» **SET OF TASKS**
[a] From the article on departing big-city police chiefs, reproduce the passage that begins at the words "Some Helped Change" and stops after the words "entirely a surprise.".
[b] Using the article on departing big-city police chiefs, answer each question briefly.
(i) How long had Richard Pennington led the Atlanta police department when his departure was announced?
(ii) In what month did William Bratton leave the Los Angeles job?
(iii) What position did Gil Kerlikowske leave Seattle to take?
[c] Decide whether each statement agrees with the article on departing big-city police chiefs. Answer yes or no, and quote the words that decide it.
(i) Pennington's decision to resign came as a complete surprise.
(ii) The Fraternal Order of Police is the nation's largest police union.
(iii) Joe McNamara is a research fellow at Harvard University.

» **SOURCE**
--- --- ---

Some Helped Change Law Enforcement

When Atlanta Police Chief Richard Pennington announced he would
resign at the end of the year, his decision wasn't entirely a surprise.

Both candidates for mayor in this week's runoff election had vowed to
overhaul the police department, saying high-profile crimes in the
city jeopardized public safety.

Pennington's departure, announced last week after seven years at the
helm, has significance beyond Atlanta's borders: It is the latest in
an exodus of at least half a dozen big-city police chiefs this year.

Some of the nation's best-known local law enforcement figures have
announced their retirements and resignations in Atlanta, Los Angeles,
San Francisco, Miami, Dallas and Seattle. Their exits signal that an
important era in U.S. policing is nearing an end, some analysts say.

Joe McNamara, a criminal justice research fellow at Stanford
University's Hoover Institution, says some of the departing chiefs --
including Los Angeles' William Bratton, who left in October -- helped
"bring policing out of the dark ages."

"They helped bring crime down in their cities by identifying
(crime-ridden areas) through the use of computer analysis," McNamara
says. "It was a big change when you consider that changing the way a
police department does business is like trying to turn an ocean liner
with a toothpick."

Jim Pasco, executive director of the Fraternal Order of Police, the
nation's largest police union, describes Bratton and former Seattle
police chief Gil Kerlikowske -- who left in March to become the White
House drug czar -- as "pacesetters" in precarious jobs. "A lot of
this is cyclical," Pasco says. "Because many of these people serve at
the pleasure of the local political leadership, political change
means some of them have to leave."

--- --- ---

» **INFORMATION SHOWN**
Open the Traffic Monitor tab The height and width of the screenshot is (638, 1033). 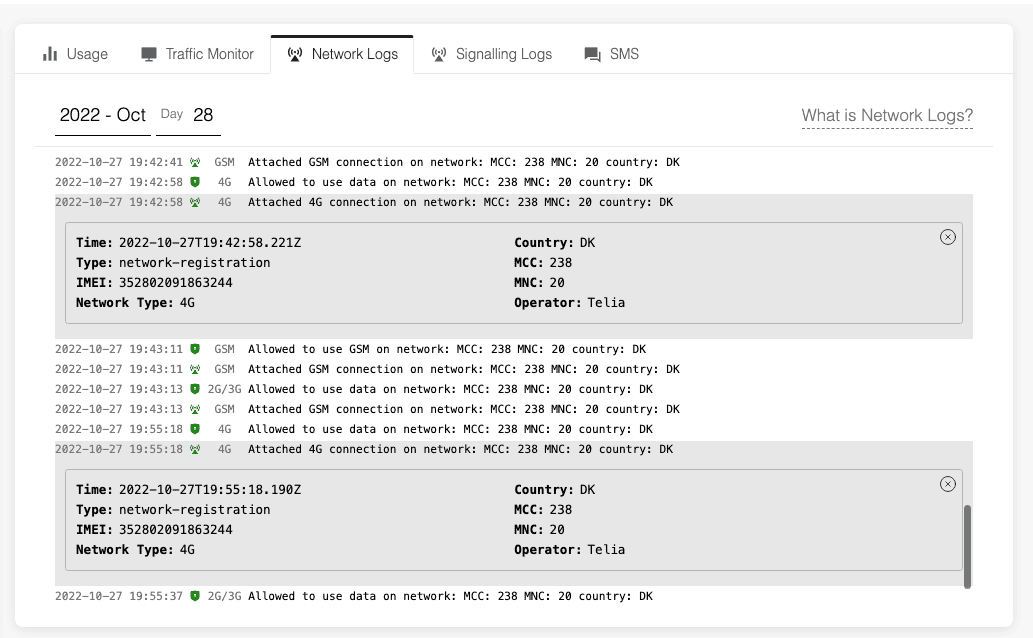pos(198,54)
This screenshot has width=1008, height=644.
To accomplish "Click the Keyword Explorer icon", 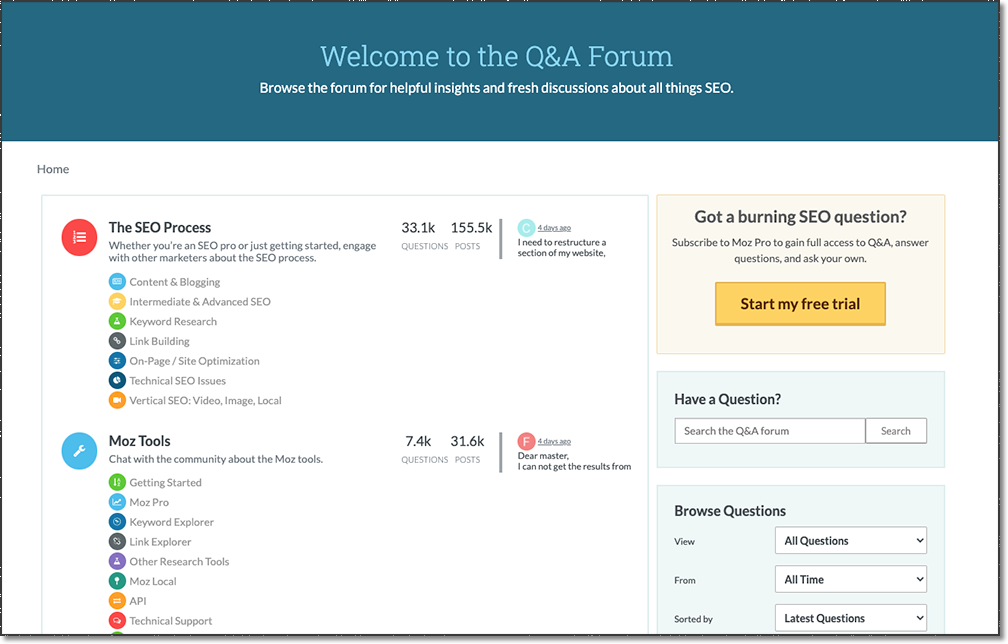I will pyautogui.click(x=118, y=521).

--- --- ---

» **SOLUTIONS TO THE PROBLEMS**
[a]
Some Helped Change Law Enforcement

When Atlanta Police Chief Richard Pennington announced he would
resign at the end of the year, his decision wasn't entirely a surprise.

[b]
(i) Seven years.
(ii) October.
(iii) White House drug czar.

[c]
(i) No: "his decision wasn't entirely a surprise."
(ii) Yes: "the Fraternal Order of Police, the nation's largest police union"
(iii) No: "a criminal justice research fellow at Stanford University's Hoover Institution"